On a more positive note, the same study that showed that junk food caused such rapid behavioural and cognitive changes (23), discovered that these short-term changes could be reversed almost equally rapidly. This dove-tails with anecdotal evidence shared with me by bariatricians at a weight loss clinic in the mid-West, where they adopted treatment methods from other addiction models and found that 12 days of total abstinence from junk food is usually enough to break the craving / cramming / craving cycle. Even longer-term hippocampal damage may be partly remediable, possibly by using plasma transfusions from young people (32).
Given current demographic trends and the on-going transformation of work and employment, selling plasma to the elderly could be a lifeline for youngsters who have been rendered unemployable by junk food; at least, until the neuroregenerative factors in young plasma have been characterised and synthesised. Ambrosia, the Silicon Valley start-up that sold young plasma at $8,000 / litre to the rich and gullible was closed down by the FDA last year, but there are persistent rumours of continuing black-market operations in this space.
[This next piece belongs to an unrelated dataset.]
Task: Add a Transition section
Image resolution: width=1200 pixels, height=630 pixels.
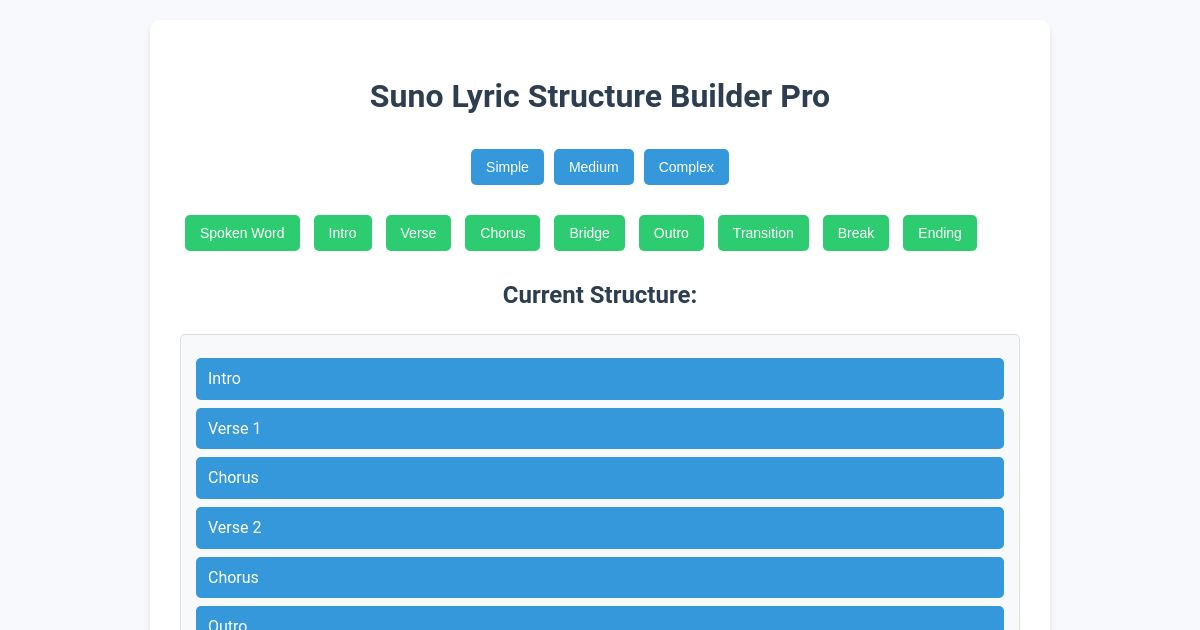Action: (763, 233)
There are latter-day vampires among us.
Back to firmer ground.
The evidence base showing that ultra-processed foods damage our physical and mental health has been accumulating for years, and the latest papers, which prove that they are also addictive, provide the smoking gun. It is time to bring the multinational food industry under control, as was done with the tobacco industry.
If our bought and paid for politicians won’t do it we must, and if not for ourselves then for our children, and their children.
Considering that ultra-processed foods increase the numbers of babies with low birth weight and poor body composition (33, 34), and that these babies will go on to suffer worse health in their turn (35), we should start shielding our most vulnerable citizens from predatory and paedophobic marketeers. We need to become vampire hunters. Given the huge impact of advertising on children’s brain activity and subsequent food preferences (36), a campaign to ban ALL advertising of ultra-processed foods aimed at children would help break the chains of food addiction in the next generation, at least.